DIRECTIONS FOR THIS TASK:
Copy every line below exactly.

INPUT DATA:
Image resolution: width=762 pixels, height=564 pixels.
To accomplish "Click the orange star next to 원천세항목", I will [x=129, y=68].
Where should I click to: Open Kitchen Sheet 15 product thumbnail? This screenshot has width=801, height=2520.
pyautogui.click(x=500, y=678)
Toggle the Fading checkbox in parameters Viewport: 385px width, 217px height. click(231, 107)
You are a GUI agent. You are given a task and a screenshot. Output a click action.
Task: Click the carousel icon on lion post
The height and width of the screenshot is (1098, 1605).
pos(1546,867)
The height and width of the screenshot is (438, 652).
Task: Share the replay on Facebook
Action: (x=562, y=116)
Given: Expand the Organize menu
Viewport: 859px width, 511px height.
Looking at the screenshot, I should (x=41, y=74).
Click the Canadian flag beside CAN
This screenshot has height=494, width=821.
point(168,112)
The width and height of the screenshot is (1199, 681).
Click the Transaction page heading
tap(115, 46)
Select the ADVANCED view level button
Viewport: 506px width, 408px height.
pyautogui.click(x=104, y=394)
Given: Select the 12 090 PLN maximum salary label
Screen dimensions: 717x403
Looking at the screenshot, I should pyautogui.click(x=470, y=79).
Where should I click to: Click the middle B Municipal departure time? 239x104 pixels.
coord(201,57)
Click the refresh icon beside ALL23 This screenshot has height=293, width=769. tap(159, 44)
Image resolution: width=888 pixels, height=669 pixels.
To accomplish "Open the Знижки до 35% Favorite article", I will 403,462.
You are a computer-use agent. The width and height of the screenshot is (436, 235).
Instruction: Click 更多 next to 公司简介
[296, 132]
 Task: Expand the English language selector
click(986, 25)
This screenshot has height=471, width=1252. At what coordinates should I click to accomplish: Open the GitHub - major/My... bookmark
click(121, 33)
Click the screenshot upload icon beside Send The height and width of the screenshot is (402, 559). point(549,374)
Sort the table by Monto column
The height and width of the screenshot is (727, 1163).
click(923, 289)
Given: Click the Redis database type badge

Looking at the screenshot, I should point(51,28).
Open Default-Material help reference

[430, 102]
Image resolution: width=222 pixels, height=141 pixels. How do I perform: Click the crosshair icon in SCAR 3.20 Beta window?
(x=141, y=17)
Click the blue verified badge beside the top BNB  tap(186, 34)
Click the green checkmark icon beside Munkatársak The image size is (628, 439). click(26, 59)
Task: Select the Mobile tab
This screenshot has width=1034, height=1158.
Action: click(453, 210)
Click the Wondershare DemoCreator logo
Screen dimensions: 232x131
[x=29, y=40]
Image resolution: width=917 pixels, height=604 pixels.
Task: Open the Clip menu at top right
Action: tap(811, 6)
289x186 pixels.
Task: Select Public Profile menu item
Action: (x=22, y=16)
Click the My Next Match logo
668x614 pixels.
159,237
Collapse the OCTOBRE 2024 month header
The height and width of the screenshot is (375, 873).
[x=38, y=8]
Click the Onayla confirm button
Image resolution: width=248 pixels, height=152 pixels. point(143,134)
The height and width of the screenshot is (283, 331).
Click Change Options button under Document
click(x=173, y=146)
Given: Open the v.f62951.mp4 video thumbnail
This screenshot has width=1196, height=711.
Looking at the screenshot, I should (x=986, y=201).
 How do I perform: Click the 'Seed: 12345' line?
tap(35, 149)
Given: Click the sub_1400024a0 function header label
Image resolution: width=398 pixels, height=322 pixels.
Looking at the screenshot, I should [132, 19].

EXERCISE ANSWER:
Image resolution: width=762 pixels, height=564 pixels.
To accomplish "Click the orange star next to 원천세항목", I will [x=129, y=68].
Where should I click to: Open Kitchen Sheet 15 product thumbnail? This screenshot has width=801, height=2520.
pyautogui.click(x=500, y=678)
Toggle the Fading checkbox in parameters Viewport: 385px width, 217px height. click(231, 107)
You are a GUI agent. You are given a task and a screenshot. Output a click action.
Task: Click the carousel icon on lion post
The height and width of the screenshot is (1098, 1605).
pos(1546,867)
The height and width of the screenshot is (438, 652).
Task: Share the replay on Facebook
Action: (x=562, y=116)
Given: Expand the Organize menu
Viewport: 859px width, 511px height.
Looking at the screenshot, I should (x=41, y=74).
Click the Canadian flag beside CAN
This screenshot has height=494, width=821.
point(168,112)
The width and height of the screenshot is (1199, 681).
Click the Transaction page heading
tap(115, 46)
Select the ADVANCED view level button
Viewport: 506px width, 408px height.
pyautogui.click(x=104, y=394)
Given: Select the 12 090 PLN maximum salary label
Screen dimensions: 717x403
Looking at the screenshot, I should pyautogui.click(x=470, y=79).
Where should I click to: Click the middle B Municipal departure time? 239x104 pixels.
coord(201,57)
Click the refresh icon beside ALL23 This screenshot has height=293, width=769. tap(159, 44)
Image resolution: width=888 pixels, height=669 pixels.
To accomplish "Open the Знижки до 35% Favorite article", I will 403,462.
You are a computer-use agent. The width and height of the screenshot is (436, 235).
Instruction: Click 更多 next to 公司简介
[296, 132]
 Task: Expand the English language selector
click(986, 25)
This screenshot has height=471, width=1252. At what coordinates should I click to accomplish: Open the GitHub - major/My... bookmark
click(121, 33)
Click the screenshot upload icon beside Send The height and width of the screenshot is (402, 559). point(549,374)
Sort the table by Monto column
The height and width of the screenshot is (727, 1163).
click(923, 289)
Given: Click the Redis database type badge

Looking at the screenshot, I should point(51,28).
Open Default-Material help reference

[430, 102]
Image resolution: width=222 pixels, height=141 pixels. How do I perform: Click the crosshair icon in SCAR 3.20 Beta window?
(x=141, y=17)
Click the blue verified badge beside the top BNB  tap(186, 34)
Click the green checkmark icon beside Munkatársak The image size is (628, 439). click(26, 59)
Task: Select the Mobile tab
This screenshot has width=1034, height=1158.
Action: click(453, 210)
Click the Wondershare DemoCreator logo
Screen dimensions: 232x131
[x=29, y=40]
Image resolution: width=917 pixels, height=604 pixels.
Task: Open the Clip menu at top right
Action: tap(811, 6)
289x186 pixels.
Task: Select Public Profile menu item
Action: (x=22, y=16)
Click the My Next Match logo
668x614 pixels.
159,237
Collapse the OCTOBRE 2024 month header
The height and width of the screenshot is (375, 873).
[x=38, y=8]
Click the Onayla confirm button
Image resolution: width=248 pixels, height=152 pixels. point(143,134)
The height and width of the screenshot is (283, 331).
Click Change Options button under Document
click(x=173, y=146)
Given: Open the v.f62951.mp4 video thumbnail
This screenshot has width=1196, height=711.
Looking at the screenshot, I should (x=986, y=201).
 How do I perform: Click the 'Seed: 12345' line?
tap(35, 149)
Given: Click the sub_1400024a0 function header label
Image resolution: width=398 pixels, height=322 pixels.
Looking at the screenshot, I should [132, 19].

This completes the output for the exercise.